Le Père Noël chez les loubards
A l’approche des fêtes de fin d’année, le père Guy Gilbert instille un peu de parler vrai dans le concert des bons sentiments.
Comme en chaque mois de décembre à l’approche des « fêtes », quelques bonnes âmes issues d’associations laïques ou religieuses s’efforcent de faire entendre leur voix dans le concert des réjouissances et le battage publicitaire : à ceux qui seraient tentés de l’oublier, elles rappellent qu’une partie de la population - « exclus » ou « précaires » - s’apprête à traverser une des périodes les plus rigoureuses de l’année, dans un isolement accru par l’atmosphère légèrement fiévreuse qui prépare le regroupement tant attendu ou redouté, pour un ou deux jours à peine, autour de la cellule familiale. Le ton compassé du présentateur du 20 heures, l’indignation mêlée de mauvaise conscience du chrétien qui déplore la perte de l’esprit de Noël et qui se désole de ce que la Nativité soit devenue le prétexte d’un gigantesque événement commercial, tout cela nous est devenu maintenant si familier que nous nous n’y prêtons pour ainsi dire plus attention. La solidarité se résume le plus souvent à quelques images reflétées dans les vitrines des grands magasins : la « une » d’un quotidien gratuit consacrée aux sans-abris, le tronc tendu par un militant de l’Armée du Salut déguisé en père Noël, un abri de fortune réalisé avec des cartons et des couvertures...
Dans ce climat à la fois festif et morose, où les mots mièvres et généreux ont aussi peu d’épaisseur qu’une étoile de papier crépon, le franc-parler du père Guy Gilbert, le « prêtre des loubards » au blouson de cuir clouté, a quelque chose de particulièrement roboratif. On peut s’en assurer en jetant un œil aux « textes saisonniers » qu’il consacre régulièrement à Noël, ou encore en l’écoutant parler, dans un entretien vidéo tout récent, de son engagement auprès des jeunes délinquants, des prisonniers, des exclus et des « paumés » en tous genres qui, d’une manière ou d’une autre, ont été abîmés par la vie. La solidarité, pour lui, est une pratique quotidienne : elle n’attend pas le moment des fêtes. Éducateur et prêtre, la forme qu’il donne à son action militante depuis près de quarante ans le place dans le sillage du christianisme social et des prêtres-ouvriers. Ces derniers avaient souhaité, à la fin des années 1940, vivre leur sacerdoce auprès des travailleurs, au risque de susciter la méfiance de leur institution : c’est le pape Pie XII qui décida, en 1954, de mettre un terme à cette expérience en rappelant les prêtres « égarés » dans les usines, avant que Vatican II ne reconnaisse la légitimité de leur action.
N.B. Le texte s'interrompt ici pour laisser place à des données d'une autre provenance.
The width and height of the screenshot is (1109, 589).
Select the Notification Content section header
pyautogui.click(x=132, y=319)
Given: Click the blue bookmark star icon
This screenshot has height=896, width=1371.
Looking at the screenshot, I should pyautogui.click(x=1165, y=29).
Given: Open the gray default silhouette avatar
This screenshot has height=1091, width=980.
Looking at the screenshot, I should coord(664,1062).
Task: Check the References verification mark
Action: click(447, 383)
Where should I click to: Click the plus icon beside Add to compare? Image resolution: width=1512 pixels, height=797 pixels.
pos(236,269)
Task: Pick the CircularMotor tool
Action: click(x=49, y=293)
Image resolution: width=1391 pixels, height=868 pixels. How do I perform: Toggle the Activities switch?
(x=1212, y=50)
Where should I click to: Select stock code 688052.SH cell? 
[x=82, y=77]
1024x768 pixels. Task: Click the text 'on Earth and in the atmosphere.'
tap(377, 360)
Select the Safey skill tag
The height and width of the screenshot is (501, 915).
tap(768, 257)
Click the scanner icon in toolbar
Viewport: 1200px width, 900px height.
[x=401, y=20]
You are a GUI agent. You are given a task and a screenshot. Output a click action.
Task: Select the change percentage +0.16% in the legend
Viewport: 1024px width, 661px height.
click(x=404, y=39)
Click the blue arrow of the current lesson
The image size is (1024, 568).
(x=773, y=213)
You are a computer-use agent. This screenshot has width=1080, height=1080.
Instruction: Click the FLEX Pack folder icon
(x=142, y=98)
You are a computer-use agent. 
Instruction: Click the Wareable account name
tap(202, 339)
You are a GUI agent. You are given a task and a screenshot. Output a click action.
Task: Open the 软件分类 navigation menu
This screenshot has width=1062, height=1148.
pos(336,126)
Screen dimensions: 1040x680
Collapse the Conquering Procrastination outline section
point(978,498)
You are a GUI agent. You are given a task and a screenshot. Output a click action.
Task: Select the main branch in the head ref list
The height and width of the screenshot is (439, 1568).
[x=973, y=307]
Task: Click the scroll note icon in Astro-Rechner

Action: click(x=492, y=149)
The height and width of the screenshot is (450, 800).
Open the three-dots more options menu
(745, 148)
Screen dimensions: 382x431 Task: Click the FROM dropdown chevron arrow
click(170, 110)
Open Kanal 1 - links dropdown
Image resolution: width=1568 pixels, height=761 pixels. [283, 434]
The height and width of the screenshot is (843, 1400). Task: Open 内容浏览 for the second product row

On compte aujourd’hui en France environ 800 prêtres ouvriers : il s’agit moins, comme dans le contexte des années d’après-guerre, de ranimer les vertus sociales du christianisme au sein de la classe ouvrière, que de chercher à lutter concrètement, sur le terrain, contre l’injustice ou la précarité.
Guy Gilbert s’est fait connaître à partir de la fin des années 1970 par plusieurs livres au ton « peuple », à la fois énergique et direct (notamment Un Prêtre chez les loubards, 1978). C’est une sorte de Coluche de l’Église catholique. A Paris, dans les grandes cités délaissées, ou encore à Faucon, la bergerie provençale où il accueille des jeunes supposés « irrécupérables », ses actions sont relayées par les médias témoignent de la sincérité et de la constance de son engagement. Guy Gilbert tutoie tout le monde ; il rudoie, au besoin, les formes convenues de la religion officielle. Sa sensibilité de gauche ne l’empêche pas, d’ailleurs, de nourrir avec l’actuel président de la République une amitié de dix ans (on se souvient qu’il faisait partie du voyage officiel de Nicolas Sarkozy au Vatican qui eut lieu en décembre 2007). Il faut espérer que cette célébrité - aussi médiatique en son genre que l’Abbé Pierre ou Sœur Emmanuelle - contribue à réveiller les esprits, ou du moins à les sortir un peu de l’engourdissement entretenu ces temps-ci par l’industrie des réjouissances collectives.